So, is it possible to save "The The" in the index but not disabling the stop words at all?
You can use the synonym filter to convert The The into a single token eg thethe which won't be removed by the stopwords filter.
First, configure the analyzer:
curl -XPUT 'http://127.0.0.1:9200/test/?pretty=1' -d '
{
"settings" : {
"analysis" : {
"filter" : {
"syn" : {
"synonyms" : [
"the the => thethe"
],
"type" : "synonym"
}
},
"analyzer" : {
"syn" : {
"filter" : [
"lowercase",
"syn",
"stop"
],
"type" : "custom",
"tokenizer" : "standard"
}
}
}
}
}
'
Then test it with the string "The The The Who".
curl -XGET 'http://127.0.0.1:9200/test/_analyze?pretty=1&text=The+The+The+Who&analyzer=syn'
{
"tokens" : [
{
"end_offset" : 7,
"position" : 1,
"start_offset" : 0,
"type" : "SYNONYM",
"token" : "thethe"
},
{
"end_offset" : 15,
"position" : 3,
"start_offset" : 12,
"type" : "<ALPHANUM>",
"token" : "who"
}
]
}
"The The" has been tokenized as "the the", and "The Who" as "who" because the preceding "the" was removed by the stopwords filter.
To stop or not to stop
Which brings us back to whether we should include stopwords or not? You said:
I know I can ignore the stop words list completely
but this is not what I want since the results searching
for other bands like "the who" would explode.
What do you mean by that? Explode how? Index size?

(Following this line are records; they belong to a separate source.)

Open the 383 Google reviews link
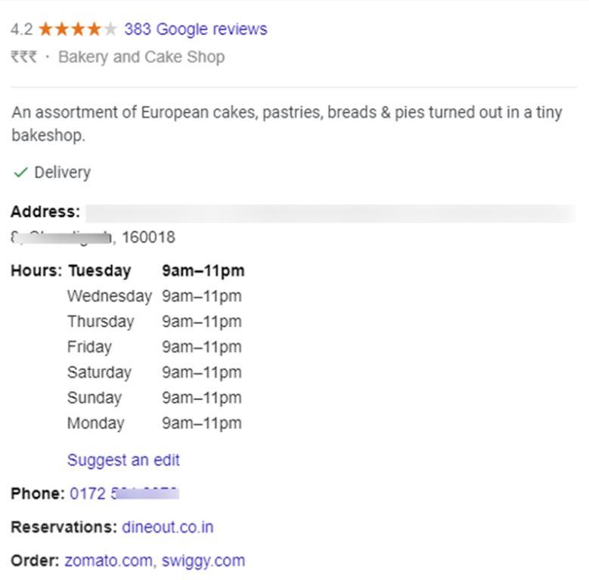 pos(195,29)
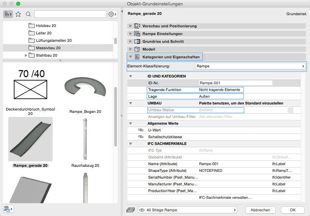Expand the Stahlbau 20 folder tree
This screenshot has width=310, height=216.
(x=26, y=55)
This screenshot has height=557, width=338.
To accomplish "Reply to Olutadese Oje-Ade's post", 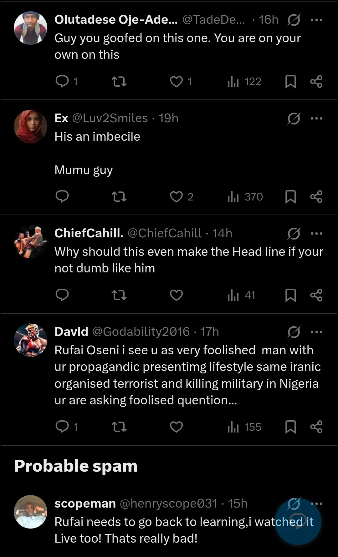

Performance?
Stopwords were originally introduced to improve search engine performance by removing common words which are likely to have little effect on the relevance of a query. However, we've come a long way since then. Our servers are capable of much more than they were back in the 80s.
Indexing stopwords won't have a huge impact on index size. For instance, to index the word the means adding a single term to the index. You already have thousands of terms - indexing the stopwords as well won't make much difference to size or to performance.
Actually, the bigger problem is that the is very common and thus will have a low impact on relevance, so a search for "The The concert Madrid" will prefer Madrid over the other terms.
This can be mitigated by using a shingle filter, which would result in these tokens:
['the the','the concert','concert madrid']
While the may be common, the the isn't and so will rank higher.
You wouldn't query the shingled field by itself, but you could combine a query against a field tokenized by the standard analyzer (without stopwords) with a query against the shingled field.
We can use a multi-field to analyze the text field in two different ways:
curl -XPUT 'http://127.0.0.1:9200/test/?pretty=1' -d '
{
"mappings" : {
"test" : {
"properties" : {
"text" : {
"fields" : {
"shingle" : {
"type" : "string",
"analyzer" : "shingle"
},
"text" : {
"type" : "string",
"analyzer" : "no_stop"
}
},
"type" : "multi_field"
}
}
}
},
"settings" : {
"analysis" : {
"analyzer" : {
"no_stop" : {
"stopwords" : "",
"type" : "standard"
},
"shingle" : {
"filter" : [
"standard",
"lowercase",
"shingle"
],
"type" : "custom",
"tokenizer" : "standard"
}
}
}
}
}
'
Then use a multi_match query to query both versions of the field, giving the shingled version more "boost"/relevance. In this example the text.shingle^2 means that we want to boost that field by 2:
curl -XGET 'http://127.0.0.1:9200/test/test/_search?pretty=1' -d '
{
"query" : {
"multi_match" : {
"fields" : [
"text",
"text.shingle^2"
],
"query" : "the the concert madrid"
}
}
}
'